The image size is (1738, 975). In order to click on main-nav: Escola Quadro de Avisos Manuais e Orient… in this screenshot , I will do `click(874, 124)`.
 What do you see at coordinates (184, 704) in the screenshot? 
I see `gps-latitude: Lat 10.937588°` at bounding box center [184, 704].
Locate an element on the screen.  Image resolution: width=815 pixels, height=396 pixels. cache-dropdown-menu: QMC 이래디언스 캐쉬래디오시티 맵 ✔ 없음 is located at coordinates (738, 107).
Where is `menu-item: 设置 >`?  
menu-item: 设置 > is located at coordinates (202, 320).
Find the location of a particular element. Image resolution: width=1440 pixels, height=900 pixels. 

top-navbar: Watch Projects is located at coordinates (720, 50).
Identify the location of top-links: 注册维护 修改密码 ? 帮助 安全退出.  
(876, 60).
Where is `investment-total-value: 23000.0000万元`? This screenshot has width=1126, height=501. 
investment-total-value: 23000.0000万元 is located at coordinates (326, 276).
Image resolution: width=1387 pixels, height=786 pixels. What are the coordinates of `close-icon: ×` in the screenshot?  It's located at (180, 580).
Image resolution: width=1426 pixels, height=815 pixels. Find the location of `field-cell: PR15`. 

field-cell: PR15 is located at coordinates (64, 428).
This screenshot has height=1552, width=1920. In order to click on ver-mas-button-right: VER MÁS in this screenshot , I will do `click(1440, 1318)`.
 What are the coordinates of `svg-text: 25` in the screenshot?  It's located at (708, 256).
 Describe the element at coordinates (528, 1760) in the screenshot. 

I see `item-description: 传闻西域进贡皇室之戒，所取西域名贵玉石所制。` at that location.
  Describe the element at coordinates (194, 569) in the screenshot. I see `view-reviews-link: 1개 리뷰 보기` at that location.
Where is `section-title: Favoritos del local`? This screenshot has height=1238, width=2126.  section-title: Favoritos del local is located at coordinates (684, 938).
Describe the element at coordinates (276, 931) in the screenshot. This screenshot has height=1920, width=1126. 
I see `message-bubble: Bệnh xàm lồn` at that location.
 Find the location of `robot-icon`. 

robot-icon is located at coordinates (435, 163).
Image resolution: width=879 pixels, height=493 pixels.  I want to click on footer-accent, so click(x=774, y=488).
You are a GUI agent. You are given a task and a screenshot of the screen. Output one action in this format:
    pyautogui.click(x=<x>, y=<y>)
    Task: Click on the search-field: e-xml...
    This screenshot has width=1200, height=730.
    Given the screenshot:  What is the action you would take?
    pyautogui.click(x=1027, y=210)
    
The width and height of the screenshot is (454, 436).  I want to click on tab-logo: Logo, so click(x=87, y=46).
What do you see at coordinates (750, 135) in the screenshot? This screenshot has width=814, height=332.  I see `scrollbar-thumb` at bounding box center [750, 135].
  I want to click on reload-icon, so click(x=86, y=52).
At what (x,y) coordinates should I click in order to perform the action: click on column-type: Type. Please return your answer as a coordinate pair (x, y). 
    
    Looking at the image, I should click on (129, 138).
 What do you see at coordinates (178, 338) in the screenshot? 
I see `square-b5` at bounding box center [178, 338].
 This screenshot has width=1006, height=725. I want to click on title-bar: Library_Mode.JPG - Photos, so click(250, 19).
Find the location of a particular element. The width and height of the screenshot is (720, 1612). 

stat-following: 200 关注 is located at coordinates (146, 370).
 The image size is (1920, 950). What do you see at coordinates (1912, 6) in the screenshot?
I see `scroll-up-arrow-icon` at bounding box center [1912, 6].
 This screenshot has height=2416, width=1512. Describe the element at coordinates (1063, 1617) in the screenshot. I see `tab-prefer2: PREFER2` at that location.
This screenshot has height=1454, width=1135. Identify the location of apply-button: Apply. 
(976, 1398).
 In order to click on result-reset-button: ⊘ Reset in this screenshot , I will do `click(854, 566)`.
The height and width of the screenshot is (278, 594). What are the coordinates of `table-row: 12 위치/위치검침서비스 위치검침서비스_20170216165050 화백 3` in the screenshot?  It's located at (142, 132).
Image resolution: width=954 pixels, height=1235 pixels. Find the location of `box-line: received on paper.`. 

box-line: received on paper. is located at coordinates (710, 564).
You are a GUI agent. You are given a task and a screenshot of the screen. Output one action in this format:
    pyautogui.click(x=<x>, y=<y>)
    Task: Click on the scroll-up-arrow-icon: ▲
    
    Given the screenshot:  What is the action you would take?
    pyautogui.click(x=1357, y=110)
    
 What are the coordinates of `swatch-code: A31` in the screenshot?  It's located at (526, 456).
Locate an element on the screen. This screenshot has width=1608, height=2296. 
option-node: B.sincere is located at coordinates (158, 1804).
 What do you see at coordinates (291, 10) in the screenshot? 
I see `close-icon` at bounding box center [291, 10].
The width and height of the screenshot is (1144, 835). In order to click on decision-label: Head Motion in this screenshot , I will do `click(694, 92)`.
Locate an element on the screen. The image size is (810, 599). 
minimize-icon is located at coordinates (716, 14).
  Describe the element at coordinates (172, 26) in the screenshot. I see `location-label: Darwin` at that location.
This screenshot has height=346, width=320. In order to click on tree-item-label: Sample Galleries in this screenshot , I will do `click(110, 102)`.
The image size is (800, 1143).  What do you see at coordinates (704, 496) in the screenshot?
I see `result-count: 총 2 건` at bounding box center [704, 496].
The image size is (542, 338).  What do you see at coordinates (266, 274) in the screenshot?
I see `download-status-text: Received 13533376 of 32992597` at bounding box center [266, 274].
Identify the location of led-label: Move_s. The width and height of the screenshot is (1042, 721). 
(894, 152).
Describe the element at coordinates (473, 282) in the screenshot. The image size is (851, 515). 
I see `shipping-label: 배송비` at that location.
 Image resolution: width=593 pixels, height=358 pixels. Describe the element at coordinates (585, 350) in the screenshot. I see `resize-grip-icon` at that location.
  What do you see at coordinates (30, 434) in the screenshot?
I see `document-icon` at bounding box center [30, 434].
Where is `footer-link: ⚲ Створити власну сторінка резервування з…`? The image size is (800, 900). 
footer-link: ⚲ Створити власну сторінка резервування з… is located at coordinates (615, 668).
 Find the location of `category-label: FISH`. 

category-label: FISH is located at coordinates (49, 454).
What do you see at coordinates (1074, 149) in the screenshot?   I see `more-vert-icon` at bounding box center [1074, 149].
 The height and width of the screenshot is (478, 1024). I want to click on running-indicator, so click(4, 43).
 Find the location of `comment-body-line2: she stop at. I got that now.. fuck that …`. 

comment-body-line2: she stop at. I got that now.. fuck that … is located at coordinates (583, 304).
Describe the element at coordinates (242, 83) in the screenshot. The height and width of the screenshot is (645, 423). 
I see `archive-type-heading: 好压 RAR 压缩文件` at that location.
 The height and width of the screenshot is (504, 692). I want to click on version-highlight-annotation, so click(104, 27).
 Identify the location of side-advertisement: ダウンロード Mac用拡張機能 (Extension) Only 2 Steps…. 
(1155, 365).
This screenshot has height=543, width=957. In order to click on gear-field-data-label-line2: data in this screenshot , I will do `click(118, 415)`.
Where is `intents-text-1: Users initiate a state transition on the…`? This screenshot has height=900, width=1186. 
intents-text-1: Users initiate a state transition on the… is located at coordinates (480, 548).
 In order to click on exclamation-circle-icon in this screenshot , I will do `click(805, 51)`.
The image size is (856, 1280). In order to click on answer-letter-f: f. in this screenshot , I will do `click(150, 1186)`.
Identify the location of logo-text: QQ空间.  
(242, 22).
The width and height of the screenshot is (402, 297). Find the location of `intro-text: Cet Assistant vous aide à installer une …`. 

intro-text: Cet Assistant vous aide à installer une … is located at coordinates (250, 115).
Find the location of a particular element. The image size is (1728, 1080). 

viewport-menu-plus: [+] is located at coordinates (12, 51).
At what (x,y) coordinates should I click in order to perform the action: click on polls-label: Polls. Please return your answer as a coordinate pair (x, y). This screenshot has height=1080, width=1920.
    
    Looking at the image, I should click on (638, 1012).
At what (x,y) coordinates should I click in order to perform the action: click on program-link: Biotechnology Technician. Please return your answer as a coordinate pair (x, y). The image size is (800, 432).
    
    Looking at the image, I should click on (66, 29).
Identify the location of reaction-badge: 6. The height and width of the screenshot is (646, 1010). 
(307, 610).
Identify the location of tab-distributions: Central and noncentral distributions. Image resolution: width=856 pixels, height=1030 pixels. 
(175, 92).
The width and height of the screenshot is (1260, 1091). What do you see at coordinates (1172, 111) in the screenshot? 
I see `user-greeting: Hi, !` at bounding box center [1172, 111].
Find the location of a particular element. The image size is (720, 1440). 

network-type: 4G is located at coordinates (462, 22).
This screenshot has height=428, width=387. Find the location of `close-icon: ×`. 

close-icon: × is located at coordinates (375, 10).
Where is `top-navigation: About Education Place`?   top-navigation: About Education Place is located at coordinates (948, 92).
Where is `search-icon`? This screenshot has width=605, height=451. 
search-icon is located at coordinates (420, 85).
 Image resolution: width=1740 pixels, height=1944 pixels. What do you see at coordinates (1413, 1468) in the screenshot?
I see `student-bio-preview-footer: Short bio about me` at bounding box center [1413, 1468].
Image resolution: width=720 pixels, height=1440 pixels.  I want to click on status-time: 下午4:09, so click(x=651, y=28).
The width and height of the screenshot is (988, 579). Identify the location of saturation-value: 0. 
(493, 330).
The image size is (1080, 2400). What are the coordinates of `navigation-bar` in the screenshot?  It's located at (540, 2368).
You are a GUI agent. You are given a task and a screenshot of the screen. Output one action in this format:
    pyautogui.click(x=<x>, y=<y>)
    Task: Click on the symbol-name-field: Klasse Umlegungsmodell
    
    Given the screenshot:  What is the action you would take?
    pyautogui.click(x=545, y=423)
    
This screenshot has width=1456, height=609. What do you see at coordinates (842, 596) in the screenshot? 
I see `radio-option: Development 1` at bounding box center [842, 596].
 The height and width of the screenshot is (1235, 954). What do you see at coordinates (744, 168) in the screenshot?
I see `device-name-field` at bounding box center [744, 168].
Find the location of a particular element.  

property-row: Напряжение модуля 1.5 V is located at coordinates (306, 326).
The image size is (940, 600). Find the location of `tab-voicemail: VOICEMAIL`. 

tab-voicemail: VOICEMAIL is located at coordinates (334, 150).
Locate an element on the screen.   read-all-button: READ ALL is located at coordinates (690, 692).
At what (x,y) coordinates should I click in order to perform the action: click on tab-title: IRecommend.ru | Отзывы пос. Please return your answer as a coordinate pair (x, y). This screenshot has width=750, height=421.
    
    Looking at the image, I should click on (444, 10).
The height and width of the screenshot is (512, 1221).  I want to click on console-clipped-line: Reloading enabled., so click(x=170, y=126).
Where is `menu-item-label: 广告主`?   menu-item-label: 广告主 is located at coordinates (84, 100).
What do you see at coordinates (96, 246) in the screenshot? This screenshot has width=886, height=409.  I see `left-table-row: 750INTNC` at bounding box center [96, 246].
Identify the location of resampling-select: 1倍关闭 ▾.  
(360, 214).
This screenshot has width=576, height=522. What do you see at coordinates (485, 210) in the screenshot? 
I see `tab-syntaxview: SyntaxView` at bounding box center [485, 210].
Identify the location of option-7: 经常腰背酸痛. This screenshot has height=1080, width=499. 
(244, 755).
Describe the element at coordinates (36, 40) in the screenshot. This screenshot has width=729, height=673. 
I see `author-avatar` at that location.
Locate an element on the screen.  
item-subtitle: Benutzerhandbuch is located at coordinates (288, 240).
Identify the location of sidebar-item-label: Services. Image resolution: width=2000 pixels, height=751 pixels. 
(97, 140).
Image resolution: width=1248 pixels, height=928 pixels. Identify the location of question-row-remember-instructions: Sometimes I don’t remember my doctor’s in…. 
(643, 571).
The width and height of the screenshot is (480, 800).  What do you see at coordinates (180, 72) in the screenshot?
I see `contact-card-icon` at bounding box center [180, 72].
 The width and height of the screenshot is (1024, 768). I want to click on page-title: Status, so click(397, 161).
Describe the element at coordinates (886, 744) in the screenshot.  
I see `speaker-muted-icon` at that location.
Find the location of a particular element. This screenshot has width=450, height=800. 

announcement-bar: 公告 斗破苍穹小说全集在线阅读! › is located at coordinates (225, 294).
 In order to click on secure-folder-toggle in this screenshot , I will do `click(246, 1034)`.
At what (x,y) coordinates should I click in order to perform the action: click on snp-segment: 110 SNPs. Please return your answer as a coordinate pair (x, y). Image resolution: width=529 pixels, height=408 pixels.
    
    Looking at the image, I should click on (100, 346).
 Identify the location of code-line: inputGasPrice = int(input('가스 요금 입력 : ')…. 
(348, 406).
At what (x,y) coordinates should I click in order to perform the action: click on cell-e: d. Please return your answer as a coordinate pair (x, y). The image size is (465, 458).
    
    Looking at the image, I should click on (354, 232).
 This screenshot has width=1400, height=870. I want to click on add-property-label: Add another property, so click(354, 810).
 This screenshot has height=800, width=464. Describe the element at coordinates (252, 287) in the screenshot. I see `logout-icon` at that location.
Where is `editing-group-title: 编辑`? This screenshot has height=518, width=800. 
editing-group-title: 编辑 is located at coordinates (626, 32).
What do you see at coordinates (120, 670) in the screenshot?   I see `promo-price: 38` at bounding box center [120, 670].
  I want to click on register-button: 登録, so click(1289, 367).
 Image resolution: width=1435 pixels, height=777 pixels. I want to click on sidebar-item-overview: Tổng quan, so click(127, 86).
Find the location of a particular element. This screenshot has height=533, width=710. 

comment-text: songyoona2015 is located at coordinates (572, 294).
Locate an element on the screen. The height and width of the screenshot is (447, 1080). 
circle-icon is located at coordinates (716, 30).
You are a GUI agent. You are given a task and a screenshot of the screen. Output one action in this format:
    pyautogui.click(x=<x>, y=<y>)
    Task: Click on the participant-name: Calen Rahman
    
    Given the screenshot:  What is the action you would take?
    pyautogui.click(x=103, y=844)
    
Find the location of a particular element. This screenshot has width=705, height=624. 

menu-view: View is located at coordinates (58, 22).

^^^^^^^^^^^^^^^^

## Job item
Reproduce the rows above as a numbered list, from the first one through the line that contains "coordinates (738, 107).", leaving out any blank lines.

## Solution to the exercise
1. The image size is (1738, 975). In order to click on main-nav: Escola Quadro de Avisos Manuais e Orient… in this screenshot , I will do `click(874, 124)`.
2.  What do you see at coordinates (184, 704) in the screenshot? 
3. I see `gps-latitude: Lat 10.937588°` at bounding box center [184, 704].
4. Locate an element on the screen.  Image resolution: width=815 pixels, height=396 pixels. cache-dropdown-menu: QMC 이래디언스 캐쉬래디오시티 맵 ✔ 없음 is located at coordinates (738, 107).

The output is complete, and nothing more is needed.